## [Task statement]
In the answer, each line from the top of the material through the line that contains "Ads (613, 199)" is restated exactly. No picture is given again.

---+---

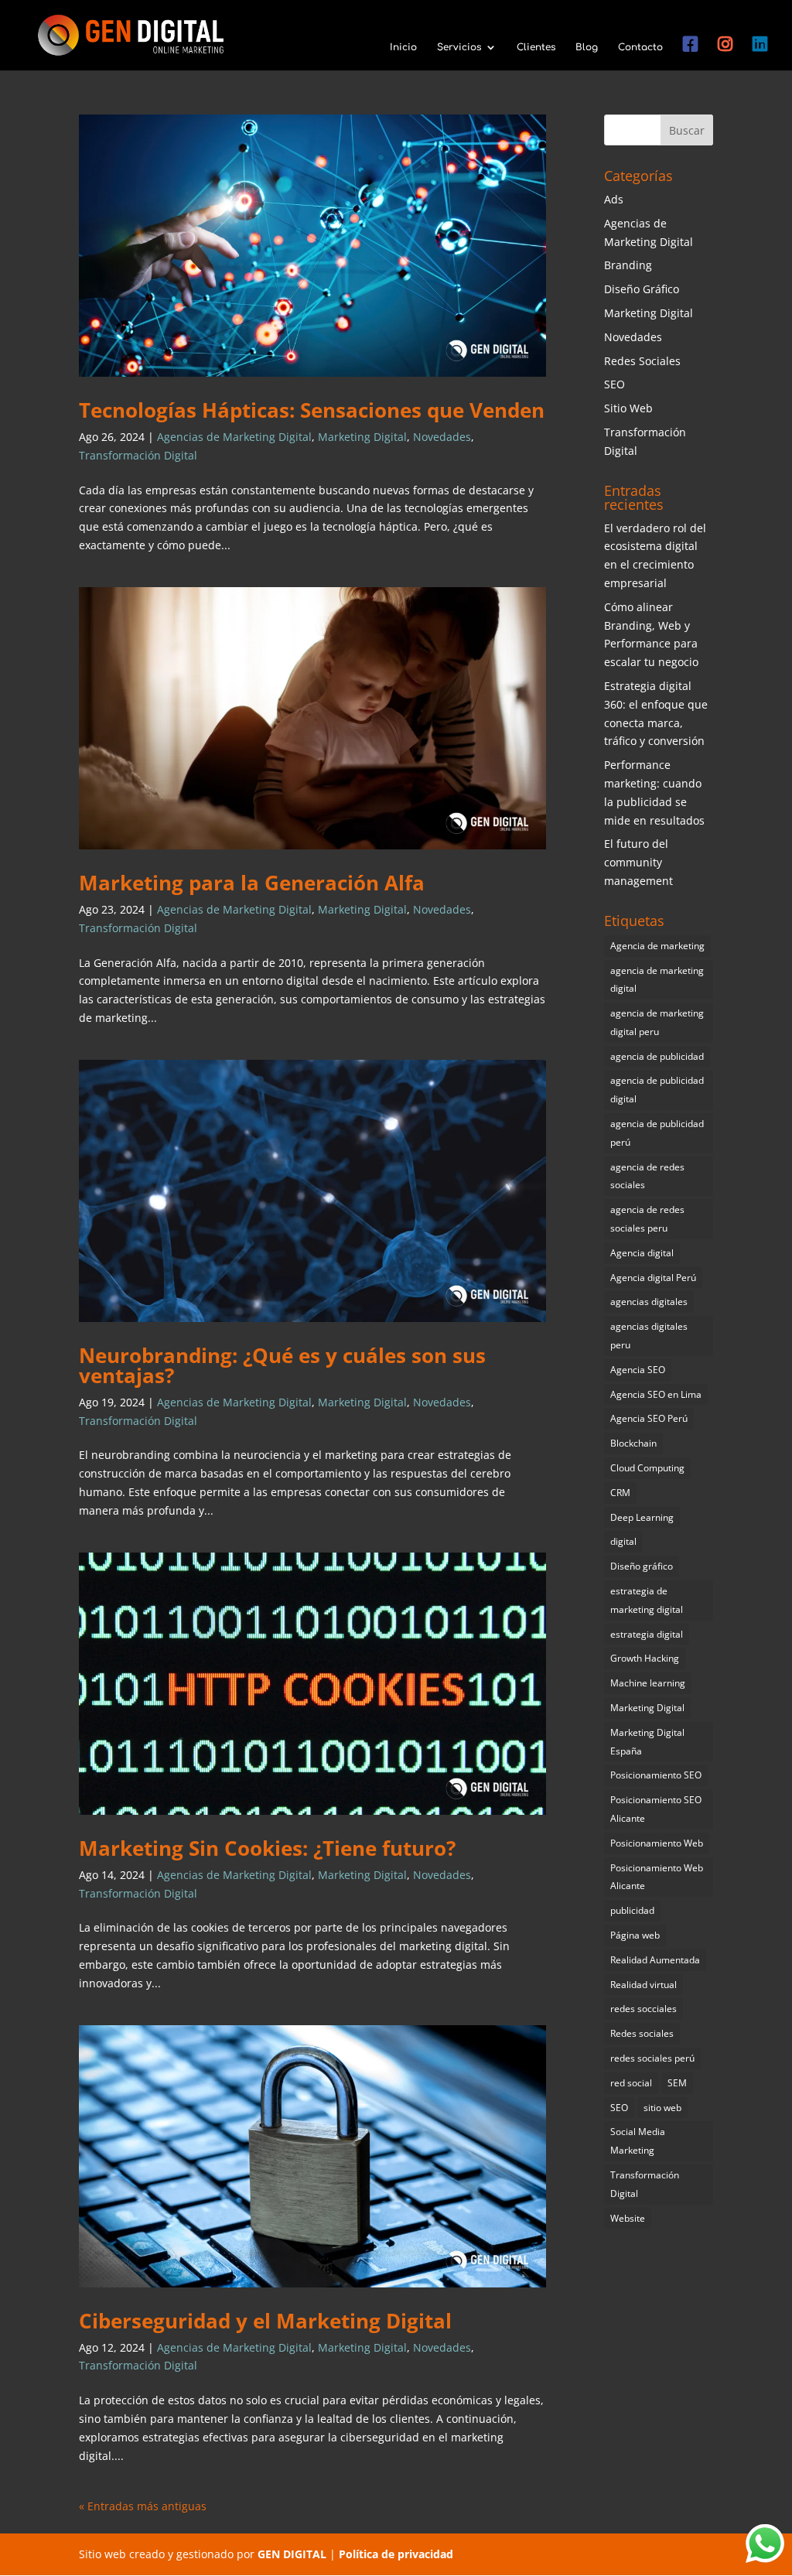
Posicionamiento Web (656, 1843)
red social (631, 2082)
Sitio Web (628, 408)
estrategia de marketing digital (646, 1600)
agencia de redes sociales (647, 1176)
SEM (677, 2082)
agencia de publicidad (657, 1056)
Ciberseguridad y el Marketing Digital (265, 2321)
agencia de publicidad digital (657, 1089)
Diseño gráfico (641, 1566)
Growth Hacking (644, 1658)
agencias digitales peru (649, 1335)
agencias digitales (649, 1301)
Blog (586, 47)
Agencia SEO (637, 1369)
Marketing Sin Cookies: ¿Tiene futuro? (267, 1848)
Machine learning (647, 1682)
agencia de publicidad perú (657, 1133)
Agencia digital (642, 1252)
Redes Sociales (642, 361)
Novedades (442, 436)
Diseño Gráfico (641, 289)
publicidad (632, 1910)
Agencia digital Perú (653, 1277)
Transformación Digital (138, 455)
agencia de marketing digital (657, 980)
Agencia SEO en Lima (656, 1394)
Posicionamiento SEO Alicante (656, 1809)
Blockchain (633, 1443)
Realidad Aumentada (655, 1959)
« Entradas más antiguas (143, 2506)
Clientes (536, 47)
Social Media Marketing (637, 2141)
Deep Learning (642, 1517)
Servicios (459, 47)
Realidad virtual (643, 1984)
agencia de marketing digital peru (657, 1022)
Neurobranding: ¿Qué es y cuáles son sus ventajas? (282, 1365)
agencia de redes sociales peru (647, 1219)
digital (623, 1541)
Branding (628, 265)
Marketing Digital (362, 436)
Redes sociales (642, 2033)
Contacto (640, 47)
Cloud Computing (647, 1467)
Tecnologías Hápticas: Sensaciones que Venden (311, 410)
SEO (614, 384)
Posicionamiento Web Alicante (656, 1877)
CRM (620, 1492)
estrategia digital (646, 1634)
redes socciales (643, 2008)
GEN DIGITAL (292, 2554)
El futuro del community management (638, 862)
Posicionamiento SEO (656, 1775)
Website (627, 2218)
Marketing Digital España (647, 1742)
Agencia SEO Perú (649, 1418)
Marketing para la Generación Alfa (252, 883)
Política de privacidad (396, 2554)
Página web (635, 1935)
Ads (613, 199)
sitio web (662, 2107)
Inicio (403, 47)
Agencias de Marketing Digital (234, 436)
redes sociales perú (652, 2058)
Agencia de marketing (657, 945)
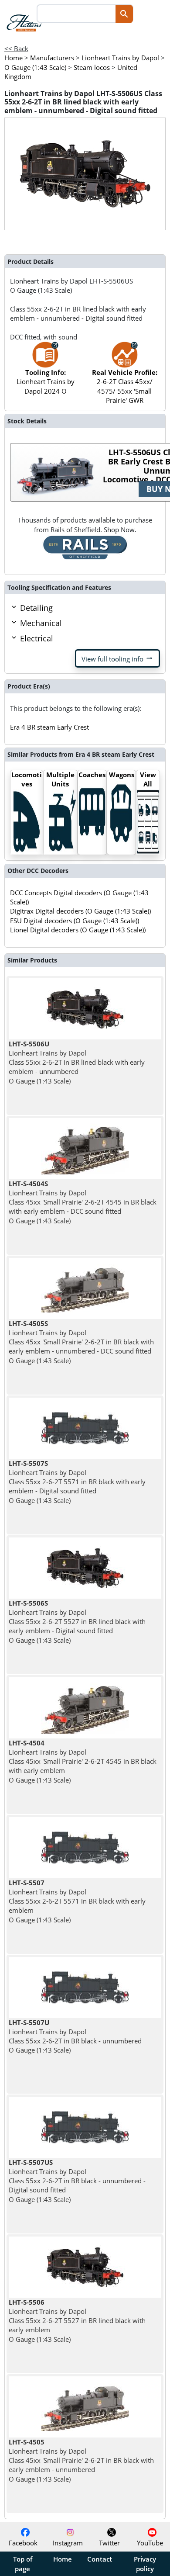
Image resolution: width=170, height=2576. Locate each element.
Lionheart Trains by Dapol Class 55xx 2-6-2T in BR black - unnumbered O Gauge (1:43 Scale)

---+---

## [The answer]
Posicionamiento Web (656, 1843)
red social (631, 2082)
Sitio Web (628, 408)
estrategia de marketing digital (646, 1600)
agencia de redes sociales (647, 1176)
SEM (677, 2082)
agencia de publicidad (657, 1056)
Ciberseguridad y el Marketing Digital (265, 2321)
agencia de publicidad digital (657, 1089)
Diseño gráfico (641, 1566)
Growth Hacking (644, 1658)
agencias digitales peru (649, 1335)
agencias digitales (649, 1301)
Blog (586, 47)
Agencia SEO (637, 1369)
Marketing Sin Cookies: ¿Tiene futuro? (267, 1848)
Machine learning (647, 1682)
agencia de publicidad perú (657, 1133)
Agencia digital (642, 1252)
Redes Sociales (642, 361)
Novedades (442, 436)
Diseño Gráfico (641, 289)
publicidad (632, 1910)
Agencia digital Perú (653, 1277)
Transformación Digital (138, 455)
agencia de marketing digital (657, 980)
Agencia SEO en Lima (656, 1394)
Posicionamiento SEO Alicante (656, 1809)
Blockchain (633, 1443)
Realidad Aumentada (655, 1959)
« Entradas más antiguas (143, 2506)
Clientes (536, 47)
Social Media Marketing (637, 2141)
Deep Learning (642, 1517)
Servicios (459, 47)
Realidad virtual (643, 1984)
agencia de marketing digital peru (657, 1022)
Neurobranding: ¿Qué es y cuáles son sus ventajas? (282, 1365)
agencia de redes sociales peru (647, 1219)
digital (623, 1541)
Branding (628, 265)
Marketing Digital (362, 436)
Redes sociales (642, 2033)
Contacto (640, 47)
Cloud Computing (647, 1467)
Tecnologías Hápticas: Sensaciones que Venden (311, 410)
SEO (614, 384)
Posicionamiento Web Alicante (656, 1877)
CRM (620, 1492)
estrategia digital (646, 1634)
redes socciales (643, 2008)
GEN DIGITAL (292, 2554)
El futuro del community management (638, 862)
Posicionamiento SEO (656, 1775)
Website (627, 2218)
Marketing Digital España (647, 1742)
Agencia SEO Perú (649, 1418)
Marketing para la Generación Alfa (252, 883)
Política de privacidad (396, 2554)
Página web (635, 1935)
Ads (613, 199)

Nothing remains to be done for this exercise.